Diese motivationalen Defizite zu untersuchen und abzumildern ist ein Schwerpunkt der Translationalen Sozialen Neurowissenschaften an der Universität. Mit klassischen Methoden der Verhaltensbeobachtung ist es sehr schwierig, die Motive zu ergründen, die ein Verhalten antreiben. Zusammen mit Kollegen an der Universität Zürich zeigte Hein, dass Verhaltensmotive durch Interaktionen zwischen Hirnregionen charakterisiert werden können. Man spricht dabei auch von neuronalen Konnektivitätsmustern.

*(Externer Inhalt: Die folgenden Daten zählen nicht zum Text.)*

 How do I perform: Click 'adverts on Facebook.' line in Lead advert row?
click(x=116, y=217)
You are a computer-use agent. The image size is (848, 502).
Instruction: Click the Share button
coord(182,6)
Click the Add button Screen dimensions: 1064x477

Mit Hilfe dieser Methoden, die im Science-Journal publiziert wurden, soll nun erforscht werden, wie verschiedene psychische Erkrankungen, zum Beispiel Angsterkrankungen und Depression, die neuronale motivationale Verarbeitung beeinflussen. Die Erkenntnisse sollen zur Diagnose von Subtypen psychiatrischer Erkrankungen eingesetzt werden.
Bei der Therapie von Motivationsstörungen setzt Hein auf soziale Interaktionen, die ein traditioneller Bestandteil psychiatrischer und psychologischer Therapieformen sind. „Bisher wissen wir allerdings relativ wenig darüber, wie sich bestimmte Formen der sozialen Interaktion auf die Motivation unterschiedlicher Patientengruppen auswirken. Wir untersuchen, wie soziale Interaktionen aussehen müssen, die motivationalen Defiziten entgegenwirken können“, so die Professorin.

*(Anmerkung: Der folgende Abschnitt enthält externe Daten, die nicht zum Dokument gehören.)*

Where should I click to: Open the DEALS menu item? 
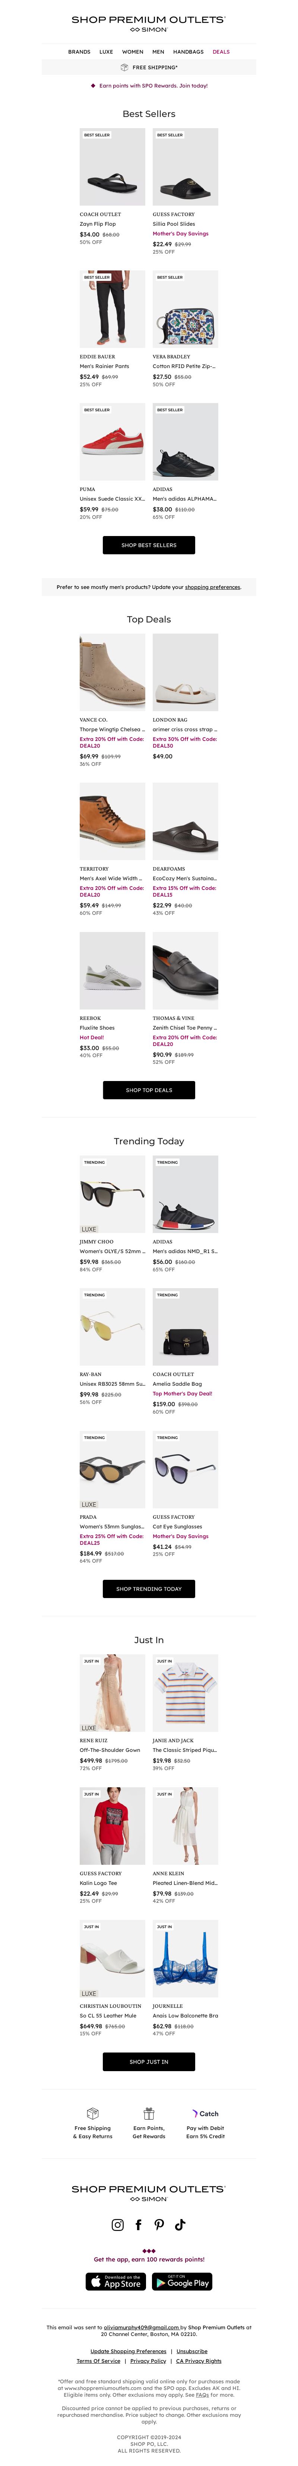[220, 52]
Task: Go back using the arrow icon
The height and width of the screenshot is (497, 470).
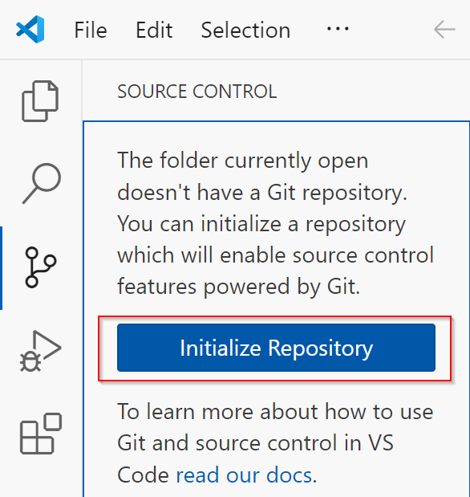Action: coord(444,29)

Kooperation und Ausbau von Kontakten mit Studierenden
Um diese Ziele zu erreichen, kombinieren Hein und ihr Team funktionelle Kernspintomographie mit Ansätzen aus der Sozialpsychologie und klinischen Psychologie. Dabei bestehen enge Kontakte mit anderen Arbeitsgruppen des Universitätsklinikums und der Universität. Hein wird sich in die Lehre und die Betreuung wissenschaftlicher Arbeiten an der Klinik für Psychiatrie, Psychosomatik und Psychotherapie im neuen Elite-Masterstudiengang „Translational Neuroscience“ sowie am Psychologischen Institut einbringen.
Heisenberg-Professur für Uni
Hein hat eine Heisenberg-Professur eingeworben, welche die Würzburger Universitätsmedizin um einen neuen wissenschaftlichen Schwerpunkt ergänzt. Unter den vielen Förderinstrumenten der DFG für den wissenschaftlichen Nachwuchs steht die Heisenberg-Professur ganz oben. Sie eröffnet herausragenden jungen Wissenschaftlerinnen und Wissenschaftlern die Aussicht auf eine unbefristete Professur und den Hochschulen neue Wege der wissenschaftlichen Profilbildung.
Grundprinzip der Förderung ist, dass die DFG fünf Jahre lang eine Professur finanziert, die dann in eine reguläre Professur übergehen soll. Die Vergabe der Professuren durch die DFG erfolgt nach strengen wissenschaftlichen Qualitätskriterien, vergleichbar dem Prozess einer Berufung. Wer hier erfolgreich sein will, muss zusätzlich zu seiner besonderen Qualifikation und seinen bisherigen Tätigkeiten ein ambitioniertes Forschungskonzept entwerfen und überzeugend darstellen.